Task set:
1) In the profile of Dr Andrew Ross, during which years did he work as Medical Superintendent at Mosvold Hospital?
2) According to the profile of Dr Andrew Ross, which fields of study were the four learners sent to university to pursue in 1999?

Supplied text:
#####

The Order of the Baobab in Silver

Dr Andrew Ross Awarded for:

His outstanding contribution in training young rural medics in the field of health sciences. His work has provided hope to rural communities who use local hospitals.

Profile of Dr Andrew Ross

Dr Andrew Ross was born on 10 February 1962. He is a principal specialist in Family Medicine at the University of KwaZulu-Natal (UKZN) and previously worked as a Medical Superintendent at Mosvold Hospital in deep rural northern KwaZulu-Natal between 1990 and 2003. As a Medical Superintendent, Dr Ross faced a continual shortage of qualified healthcare staff just like in any rural hospital.

In the early 1990s he organised a full complement of doctors from Britain to come and work at his hospital. Critical shortages of qualified healthcare professionals working in this rural community continued to have a negative impact on the provision of healthcare services. Concurrently the community also experienced a high disease burden related to poverty, inadequate water, sanitation and a lack of basic infrastructure.

It was out of this persistent challenge that Dr Ross realised that the best way to address healthcare staff shortages in rural areas was to invest in local youth. He believed that young people from the area – in spite of many financial, social and education obstacles – had the potential to become health professionals. In 1999 he pleaded with traditional and religious leaders in the community to encourage each household to donate one rand to send four learners who passed matric and met university requirements to study optometry, physiotherapy, pharmacy and medicine.

He realised that for the approach to succeed, there was a need to not only fund these students, but also to mentor them whilst they were studying as most of them faced serious social and academic challenges. Each term he went around the universities where the students were placed to mentor them in all aspects of medicine. In return for the opportunity they received, the students were required to work at Mosvold Hospital after completing their studies for the same number of years they received support.

This initiative triggered resistance from potential corporate funders who were not convinced that rural youth would cope at university, especially in the health-sciences field. The resistance from the potential funders did very little to discourage the determined medical superintendent. Each year more eligible students from the impoverished rural community of Ingwavuma applied and were accepted, and funds had to be raised to support them.

#####

Data provided:
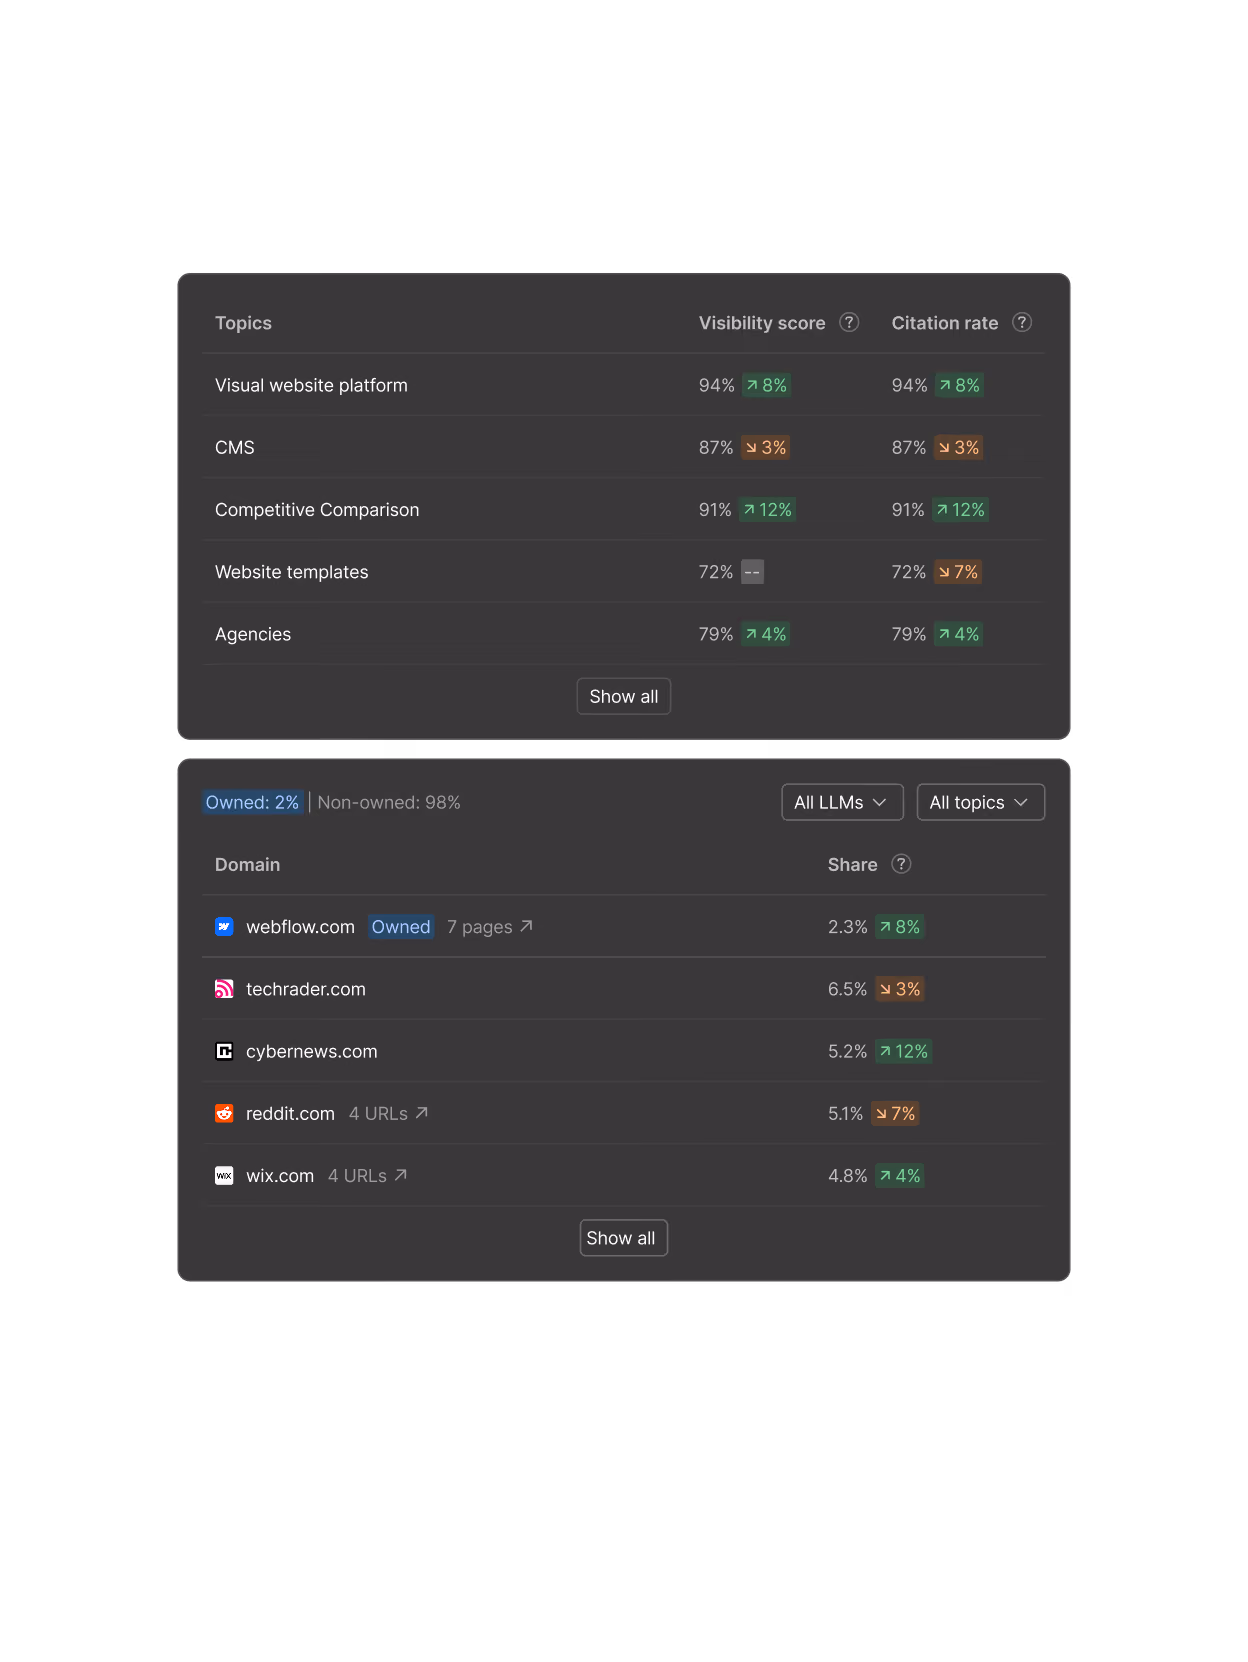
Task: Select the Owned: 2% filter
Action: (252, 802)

#####

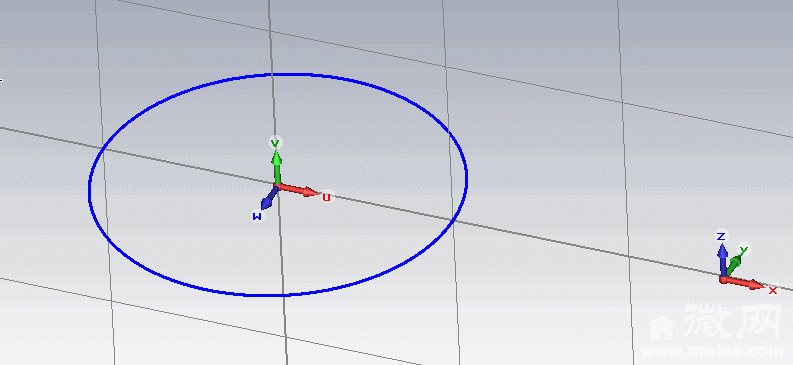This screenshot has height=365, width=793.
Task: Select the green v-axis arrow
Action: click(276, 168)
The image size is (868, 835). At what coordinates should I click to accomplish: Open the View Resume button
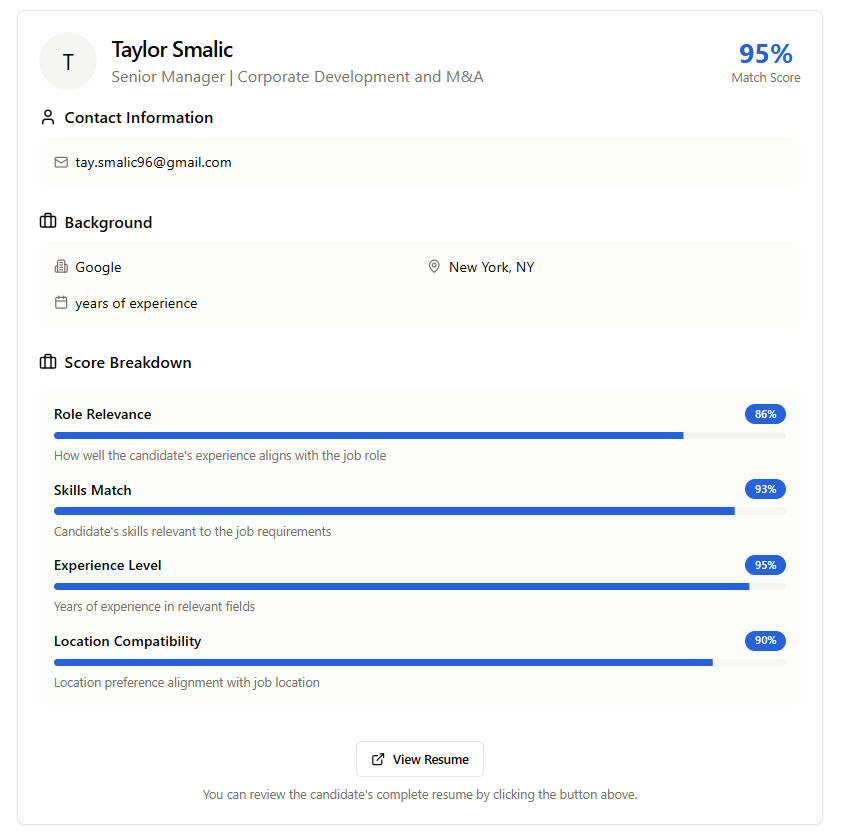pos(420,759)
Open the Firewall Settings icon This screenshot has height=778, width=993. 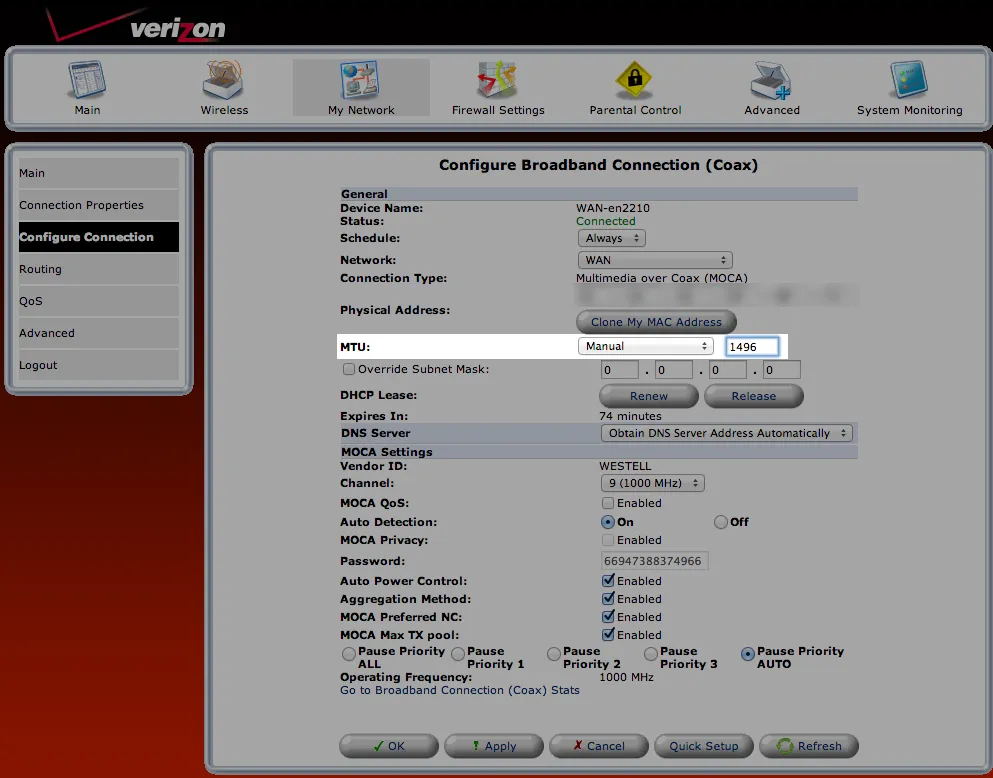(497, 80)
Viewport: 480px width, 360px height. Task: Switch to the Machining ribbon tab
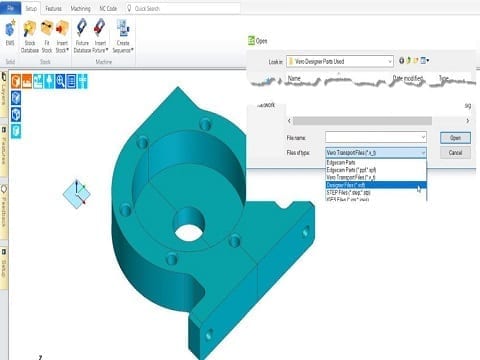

#####

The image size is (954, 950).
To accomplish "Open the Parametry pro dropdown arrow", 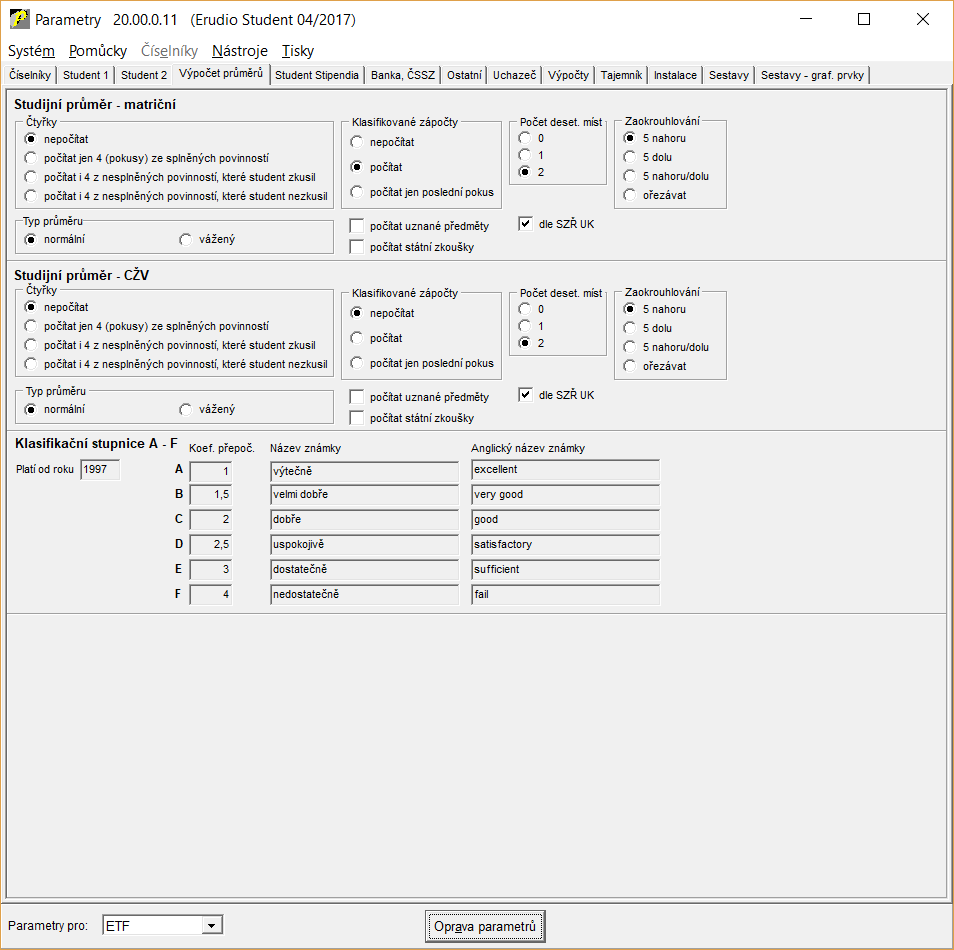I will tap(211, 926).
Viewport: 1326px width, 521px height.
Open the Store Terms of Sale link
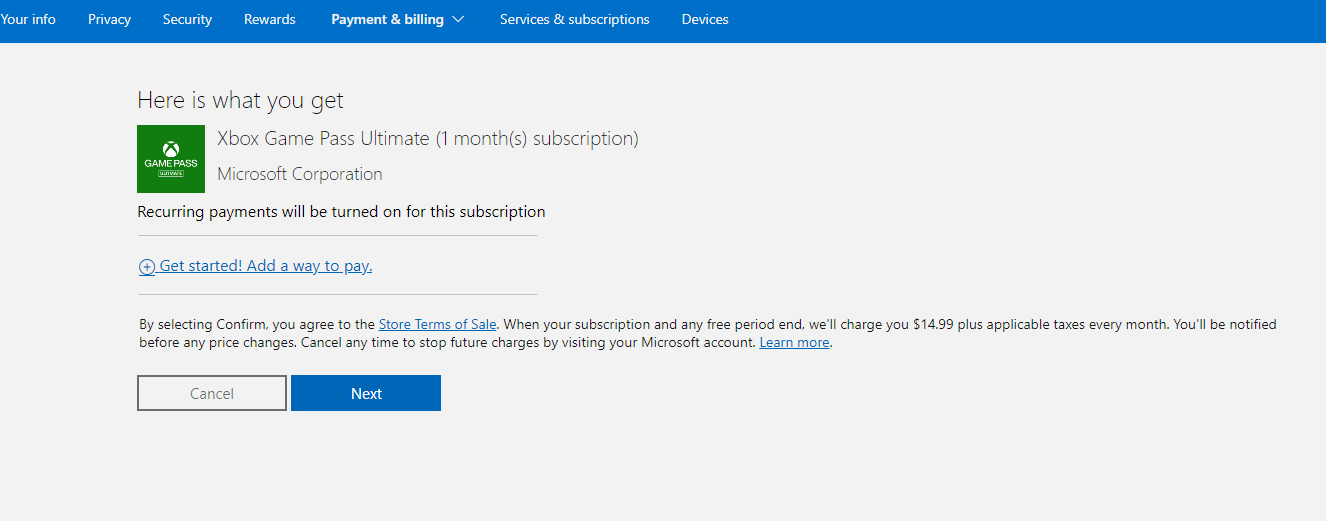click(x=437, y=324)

#####

Task results:
1) From 1990 to 2003.

2) Optometry, physiotherapy, pharmacy and medicine.